How to Choose: Guided Self-Hypnosis, No-Trance Reparenting, or Grounding
A practical mode selector for deciding whether to use guided hypnosis, no-trance reparenting, grounding, or outside support.
Mode selector
The right next step may be guided self-hypnosis, no-trance reparenting, simple grounding, or a real person. Do not choose depth automatically.
Choose guided self-hypnosis when
- you are 18+
- you are physically safe and not driving
- you can sit upright for a short session
- you want a focused inward container
- you can stop if things become too much
Choose no-trance reparenting when
- trance feels fake, too intense, sleepy, or unnecessary
- a protector is present
- you need plain language more than altered state
- you want to turn toward a younger part without visualizing
Choose grounding when
- you feel unreal, panicky, too open, floaty, or flooded
- you are chasing a good state
- the body is over-activated
- you need ordinary life: food, water, sleep, movement, light, or a person
Choose real human support when
- you are in crisis or unsafe
- danger is outside you
- you have concerning medical symptoms
- you are under 18 and need support
- you need therapy, medical care, domestic violence support, or emergency help
If you are already in an altered state
Do not automatically add trance on top of trance. First ask whether you are medically safe, oriented, able to stop, and using the app for stabilization or integration rather than intensity. If the answer is yes, use a small no-trance or light accompaniment route. If the answer is no, choose grounding, a sitter, crisis support, poison control, or emergency care instead.
Read the altered-state use guide →
Smaller, slower, safer does not always mean a smaller session. Sometimes it means no session.
Evidence note: crisis means live support, not more inner work
When someone may be in immediate danger or at risk of self-harm, the safest role for an app is narrow: stop the practice, name the limit, point to live human help, and encourage distance from lethal means. The app should not become the safety plan.
- 988 Suicide & Crisis Lifeline. If you need to talk, the 988 Lifeline is here.
- Suicide Prevention Resource Center. Reduce Access to Means of Suicide.
How this page uses the evidence: Acute self-harm, danger in the room, serious medical symptoms, or inability to stay oriented should route away from self-hypnosis and toward emergency services, crisis lines, or a nearby trusted person.
Evidence note: practice can destabilize some users
Meditation and related inward-attention practices are not risk-free for everyone. Reports and studies of adverse meditation-related effects include anxiety, dysregulated arousal, dissociation, and depersonalization/derealization-like experiences. That is why Inner Signal treats panic, unreality, and physical overwhelm as stop signals.
- Britton WB et al. Defining and measuring meditation-related adverse effects in mindfulness-based programs. 2021.
- Farias M et al. Adverse events in meditation practices and meditation-based therapies: a systematic review. 2020.
- Castillo RJ. Depersonalization and meditation. Psychiatry. 1990.
How this page uses the evidence: When the room feels unreal, the body feels over-activated, or the user feels too open, the safer move is exit, orientation, ordinary sensory grounding, and real-person support if it does not settle—not deeper self-hypnosis.

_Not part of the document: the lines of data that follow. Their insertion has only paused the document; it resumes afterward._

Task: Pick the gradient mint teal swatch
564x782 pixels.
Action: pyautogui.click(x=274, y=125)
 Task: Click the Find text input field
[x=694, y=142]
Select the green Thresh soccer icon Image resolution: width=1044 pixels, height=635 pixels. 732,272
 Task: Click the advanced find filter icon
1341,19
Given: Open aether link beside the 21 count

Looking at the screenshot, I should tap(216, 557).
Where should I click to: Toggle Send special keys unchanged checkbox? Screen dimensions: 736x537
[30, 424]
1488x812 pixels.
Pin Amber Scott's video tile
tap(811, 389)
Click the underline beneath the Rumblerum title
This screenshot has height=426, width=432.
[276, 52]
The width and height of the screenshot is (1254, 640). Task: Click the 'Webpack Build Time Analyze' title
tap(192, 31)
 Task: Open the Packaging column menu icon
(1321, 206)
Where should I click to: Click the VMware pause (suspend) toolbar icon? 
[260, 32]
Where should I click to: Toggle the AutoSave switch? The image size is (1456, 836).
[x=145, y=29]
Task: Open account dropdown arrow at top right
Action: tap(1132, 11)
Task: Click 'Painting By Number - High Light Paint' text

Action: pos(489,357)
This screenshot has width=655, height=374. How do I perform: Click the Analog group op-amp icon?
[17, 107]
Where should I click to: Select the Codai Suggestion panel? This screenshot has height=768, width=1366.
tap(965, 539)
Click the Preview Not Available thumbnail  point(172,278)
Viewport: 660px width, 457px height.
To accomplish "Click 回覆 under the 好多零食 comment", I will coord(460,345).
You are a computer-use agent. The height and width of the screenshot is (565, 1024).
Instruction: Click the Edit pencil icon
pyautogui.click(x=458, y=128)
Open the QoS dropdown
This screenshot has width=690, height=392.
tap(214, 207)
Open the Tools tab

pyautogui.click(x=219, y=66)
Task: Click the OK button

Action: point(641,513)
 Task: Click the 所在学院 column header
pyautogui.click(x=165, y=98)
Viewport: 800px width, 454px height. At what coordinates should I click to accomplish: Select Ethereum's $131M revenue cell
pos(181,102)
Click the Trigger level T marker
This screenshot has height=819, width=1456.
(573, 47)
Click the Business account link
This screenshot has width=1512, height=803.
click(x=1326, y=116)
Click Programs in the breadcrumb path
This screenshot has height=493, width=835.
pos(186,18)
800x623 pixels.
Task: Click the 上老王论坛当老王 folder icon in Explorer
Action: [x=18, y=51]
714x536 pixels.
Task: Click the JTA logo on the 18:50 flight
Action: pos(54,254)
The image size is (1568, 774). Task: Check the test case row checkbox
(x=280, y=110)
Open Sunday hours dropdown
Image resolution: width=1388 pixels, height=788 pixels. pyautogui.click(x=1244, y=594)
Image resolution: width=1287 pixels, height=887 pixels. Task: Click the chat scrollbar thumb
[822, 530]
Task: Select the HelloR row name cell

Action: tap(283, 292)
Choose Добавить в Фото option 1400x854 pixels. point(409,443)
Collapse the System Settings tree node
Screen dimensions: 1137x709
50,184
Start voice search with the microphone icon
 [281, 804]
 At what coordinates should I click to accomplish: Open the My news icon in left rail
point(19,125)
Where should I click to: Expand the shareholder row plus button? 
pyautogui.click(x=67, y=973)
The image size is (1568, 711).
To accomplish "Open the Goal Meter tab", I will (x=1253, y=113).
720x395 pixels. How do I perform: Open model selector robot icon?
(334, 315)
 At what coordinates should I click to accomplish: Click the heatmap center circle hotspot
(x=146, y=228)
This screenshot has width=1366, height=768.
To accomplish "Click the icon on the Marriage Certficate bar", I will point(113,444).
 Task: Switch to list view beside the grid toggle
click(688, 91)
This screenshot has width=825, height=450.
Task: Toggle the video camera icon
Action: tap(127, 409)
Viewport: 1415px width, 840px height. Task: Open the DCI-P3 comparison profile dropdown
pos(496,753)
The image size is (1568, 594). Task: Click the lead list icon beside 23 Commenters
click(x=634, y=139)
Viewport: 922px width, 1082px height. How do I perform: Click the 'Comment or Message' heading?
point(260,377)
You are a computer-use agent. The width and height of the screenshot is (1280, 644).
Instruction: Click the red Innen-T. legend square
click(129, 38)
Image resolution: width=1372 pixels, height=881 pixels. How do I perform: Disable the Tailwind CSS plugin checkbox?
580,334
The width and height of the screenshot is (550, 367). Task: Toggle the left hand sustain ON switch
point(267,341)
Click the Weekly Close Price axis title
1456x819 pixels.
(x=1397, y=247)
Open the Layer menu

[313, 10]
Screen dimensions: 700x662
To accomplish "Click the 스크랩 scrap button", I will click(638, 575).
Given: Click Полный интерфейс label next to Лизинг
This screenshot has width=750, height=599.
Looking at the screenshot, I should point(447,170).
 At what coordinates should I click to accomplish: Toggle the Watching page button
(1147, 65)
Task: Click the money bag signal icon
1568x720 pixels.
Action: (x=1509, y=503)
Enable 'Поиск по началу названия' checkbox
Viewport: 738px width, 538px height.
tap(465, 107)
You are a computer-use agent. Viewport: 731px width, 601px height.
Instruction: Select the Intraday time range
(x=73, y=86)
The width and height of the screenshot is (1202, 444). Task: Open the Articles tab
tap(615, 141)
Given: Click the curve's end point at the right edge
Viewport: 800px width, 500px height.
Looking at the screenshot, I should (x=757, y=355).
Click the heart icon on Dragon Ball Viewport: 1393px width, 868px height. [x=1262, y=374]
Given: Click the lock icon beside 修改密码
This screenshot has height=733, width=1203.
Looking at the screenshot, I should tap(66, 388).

Evidence note: bounded method, not AI therapy
Current mental-health and AI guidance supports a conservative boundary: generative AI tools can be useful for structured reflection, but they should not be relied on as psychotherapy, crisis response, diagnosis, or a sole emotional support system. Youth and vulnerable users require extra caution.
- American Psychological Association. Health advisory on the use of generative AI chatbots and wellness applications for mental health.
- World Health Organization. Ethics and governance of artificial intelligence for health: guidance on large multi-modal models. 2025.
- American Academy of Pediatrics. Counseling Patients and Families on Using AI Chatbots. 2026.
- McBain RK et al. AI Chatbot Use and Disclosure for Mental Health Among US Adolescents and Young Adults. JAMA Pediatrics. 2026.
- Sobowale K et al. Evaluating Generative AI Psychotherapy Chatbots Used by Youth: Cross-Sectional Study. JMIR Mental Health. 2025.
How this page uses the evidence: Inner Signal should remain a bounded self-practice tool: source-visible logic, clear refusal lines, adults-only deep practice, privacy limits, and redirection to real people when the situation exceeds the method.